Simple Example

Digit Classification

Let's talk about an example. We have $28 \times 28$ pixel greyscale input image and we want to predict which digit of 0-9 it is.

Each of our pixels are represented by a value from 0 to 255 representing the intensity of the greyscale pixel, with 0 being black and 255 being white.

At the most basic level, we want to make a function

$$ F_{\beta} : M(\mathbb{Z}_{255})_{24,24} \to \mathbb{Z}_{10} $$

i.e. $F_{\beta}$ takes in a $24 \times 24$ matrix of integers between $0$ and $255$ and outputs an integer between $0$ and $9,$ the predicted digit represented by the image.

As A Neural Network

Let's start by defining a neuron.

Definition: Neuron @neuron In a neural network, a neuron $N$ is a computation unit that takes $n$ input values, applies an @affine-transformation, then a typically non-linear activation function, and returns a single value. That is, it is a function of the form $$ N: \mathbb{R}^n \to \mathbb{R}, \quad N(\vec{x}) = \phi(\vec{w} \cdot \vec{x} + b), $$ where $n$ is the number of inputs to the neuron $\vec{w} \in \mathbb{R}^n$ is a vector of weights, $b \in \mathbb{R}$ is a bias value, and $\phi : \mathbb{R} \to \mathbb{R}$ is an activation function. Referenced by (1 direct)Direct references:Layer

Definition: Layer @layer A layer in a neural network is a collections of neurons that operate in parallel on the same input vector. A layer with $n_{\ell - 1}$ inputs and $n_{\ell}$ neurons defines a function $$ F_{\ell} : \mathbb{R}^{\ell - 1} \to \mathbb{R}^{\ell} $$ of the form $$ F_{\ell}(\vec{x}) = \phi_{\ell} \left ( W_{\ell} \vec{x} + \vec{b}_{\ell} \right ), $$ where: $W_{\ell} \in \mathbb{R}^{n_{\ell} \times n_{\ell - 1}}$ is the weight matrix (with the $i$th row representing the weights for the inputs to the $i$th neuron in the layer), $\vec{b}_{\ell} \in \mathbb{R}^{n_{\ell}}$ is the bias vector (with the $i$th entry representing the bias on the $i$th neuron in the layer, $\phi_{\ell} : \mathbb{R} \to \mathbb{R} $ is an activation function, applied @componentwise, each coordinate of $F_{\ell}(\vec{x})$ is the output of a single neuron in that layer. A layer takes an input vector, applies the same @affine-transformation to all neurons (via a shared weight @matrix and bias vector), and then applies an @activation-function to each neuron's output. Its output is the vector of all neuron outputs in that layer, and in this way, we can view a layer as a vector of neurons.

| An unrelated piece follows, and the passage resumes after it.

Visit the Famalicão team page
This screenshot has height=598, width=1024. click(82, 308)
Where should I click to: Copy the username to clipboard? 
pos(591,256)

Finally we'll define neural network itself!

Definition: Neural Network @neural-network A neural network is a function obtained by @composing @finitely-many neurons arranged in layers: $$ F(\vec{x}) = (\phi_L \circ A_L) \circ \cdots \circ (\phi_1 \circ A_1)(\vec{x}), $$ where each $A_{\ell}(\vec{x}) = W_{\ell} \vec{x} + \vec{b}_{\ell}$ is an @affine-transformation, $\phi_{\ell}$ is an @activation-function applied @componentwise, and $W_{\ell}, \vec{b}_{\ell}$ are learnable parameters.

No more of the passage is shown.